Instead of Lindsay Lohan, Janis and Damien from Mean Girls are explaining the social hierarchy of North Shore High School cafeteria to you, right in the palm of your hand.
It’s a cartoon version of Janis and Damien, and you’re an avatar of yourself, weaving your way through a mobile storytelling experience. When it comes time to choose where to sit, the app gives you a choice, and with that choice you’re off on your own storyline, a new adventure courtesy of storytelling app Episode, that plays like a choose-your-own-adventure tale for the digital age.
Kim Kardashian: Hollywood may have opened up the world of personality-driven mobile gaming to the mass market, but Episode wants to pioneer a native mobile storytelling format that lets everyone in on the idea of creating a visual story on their phones, not just the mean girls and Kardashians of the world.

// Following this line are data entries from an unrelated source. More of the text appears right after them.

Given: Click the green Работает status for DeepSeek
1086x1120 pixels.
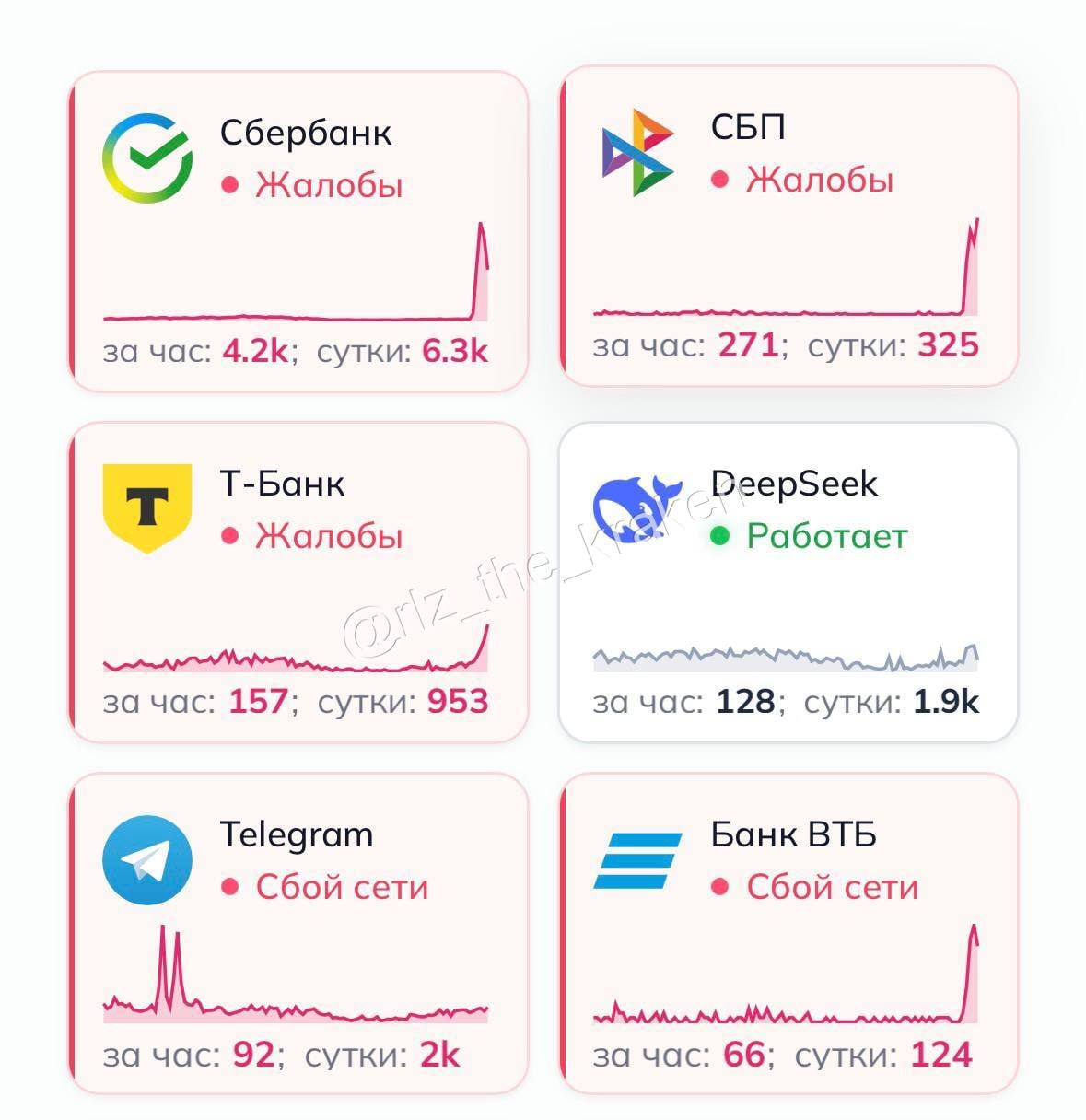Looking at the screenshot, I should (x=826, y=536).

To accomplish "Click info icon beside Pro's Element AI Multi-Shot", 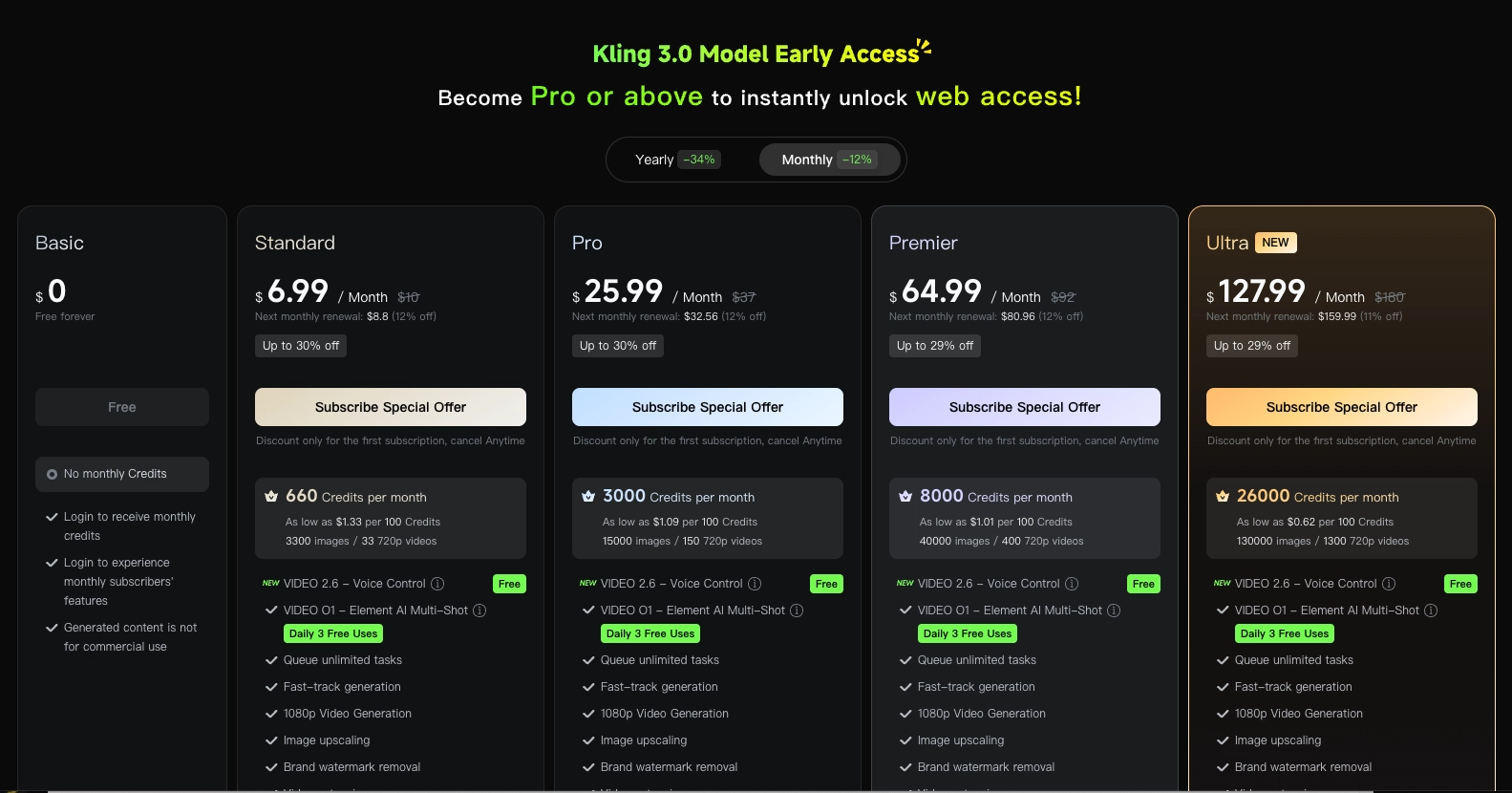I will click(797, 611).
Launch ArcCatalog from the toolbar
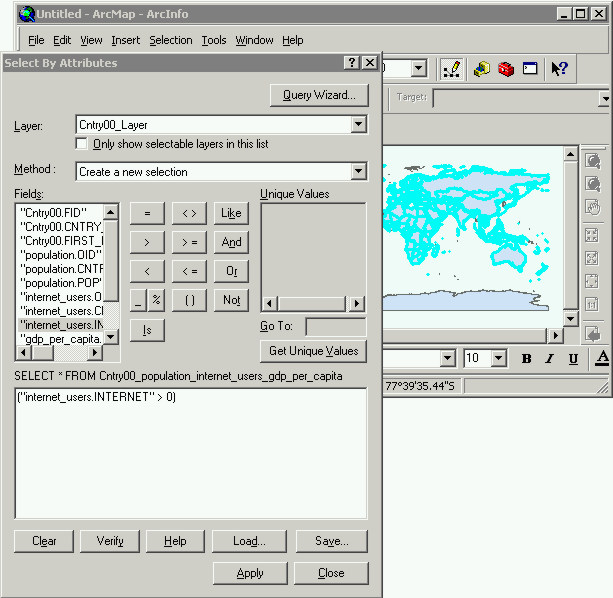This screenshot has height=598, width=613. pyautogui.click(x=483, y=69)
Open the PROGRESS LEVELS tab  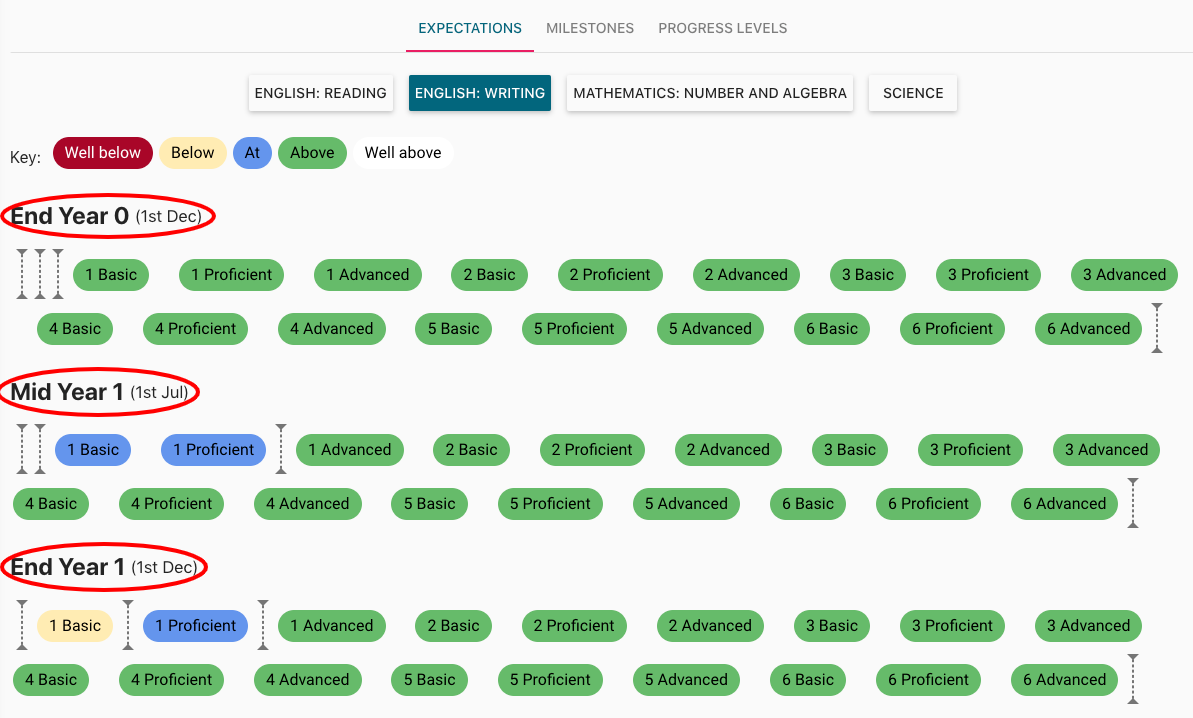click(722, 28)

“This device and a lot of people who grew up entirely with this device are used to getting to be the star and center of their stories,” explained Michael Dawson, head of Studio for Episode. “It feels like the next wave of entertainment will be an active entertainment world. Passive entertainment doesn’t fit with this device.”
In the quest to turn people into Episode creators, step No. 1 is to build them into Episode consumers.
“It’s a new format, just like the novel or the sitcom are a format,” said Dawson. “The best storytellers are the ones who’ve consumed a bunch of stories written in their preferred format.”
To train those storytellers, the app relies on tested brands and personalities to develop Episodes. In addition to Mean Girls, which will continue with a sorority-themed sequel on the app this year, the company has also partnered with Demi Lovato for her own Episodes. They share a percentage of profits based on Episodes read with these creators, and build a base.
To date they’ve had 2 billion episodes read on the platform, which Dawson calculated is 38,000 years of viewing content.
The goal for Episode is to cater to a creator class of storytellers. Over 4 million people have signed up to write episodes, using a scripting platform that feels like a stripped-down version of Final Draft. It’s a way to manipulate avatars to act out a story.
“In the long run my hope is our very best stories come from our community,” said Dawson. “I want to create our JK Rowlings and our John Greens.”
One such Episode star is Genevieve Marshall, whose popular Dripping Mascara series has generated over 3.75 million reads. Before Episode, she’d never shared her writing.
“I have always enjoyed playing those choose-your-story games on the App Store during downtime at work or commuting,” wrote Marshall, a 21-year-old medical student, over email. “On one of those occasions, I found Episode in mid-2014, back when there were only about 30 or so stories on the app. I played it religiously and was very intrigued by the ‘Start Your Story’ tab. I had been writing stories for years, but had never publicly released any of my amateur work.”
Now she’s got a budding fandom, with a healthy 22,000 Instagram followers checking in for homemade trailers about her work. It’s empowered her to think beyond just Episode creation.
“One of the most beautiful things about Episode and its vast community of readers and writers is that your stories evoke millions more in response,” she wrote. “I have made relationships with thousands of people all over the world. I have a responsibility to my Mascarette family because they have been there for me, cheering me on every step of the way in this awesome journey developing from a closet writer into someone who is seriously working on a real novel.”
Episode is aiming to share the wealth, following suit of other successful creator platforms like YouTube with ways to pay its stars. If a creator hits a threshold of Episodes read, they get a payment for each.
“We want to set it up so if we win, they win,” said Dawson. “We want to set it up so they can afford to make this something they can spend their time on.”
One area where Episode is cautious is fanfiction. Digital storytelling around fandoms has occurred for years, and a chance to make visual representations of favorite pairings could be a draw for Episode. But because of partnerships with celebrities and media properties, Dawson said they take down fanfiction. Dawson maintains it’s an infrequent occurence.
Going forward Episode is focused on a fully mobile experience (for now, the creation of a story requires a web-based platform).
“I think people underestimate how much Gen Z is a mobile-only generation,” said Dawson. “11 percent of [Gen Z] check their phones in the shower. YouTube was created in a generation before smartphones, and in this generation there’s such a big difference. You can touch the screen, but you can’t interact with your favorite TV show or book. We’re creating a format that allows you to have an active entertainment.”
For hopeful creators, Marshall encourages them to just “do it” and start creating.
“Nowhere else can you so accessibly [sic] and reliably achieve your dream of being a ‘director’ and author,” she wrote. “To be quite honest, this was a dream, passion, and skill that I forgot I even had until I started writing again on this amazing app. It’s truly remarkable, and I just can’t imagine my life without Episode.”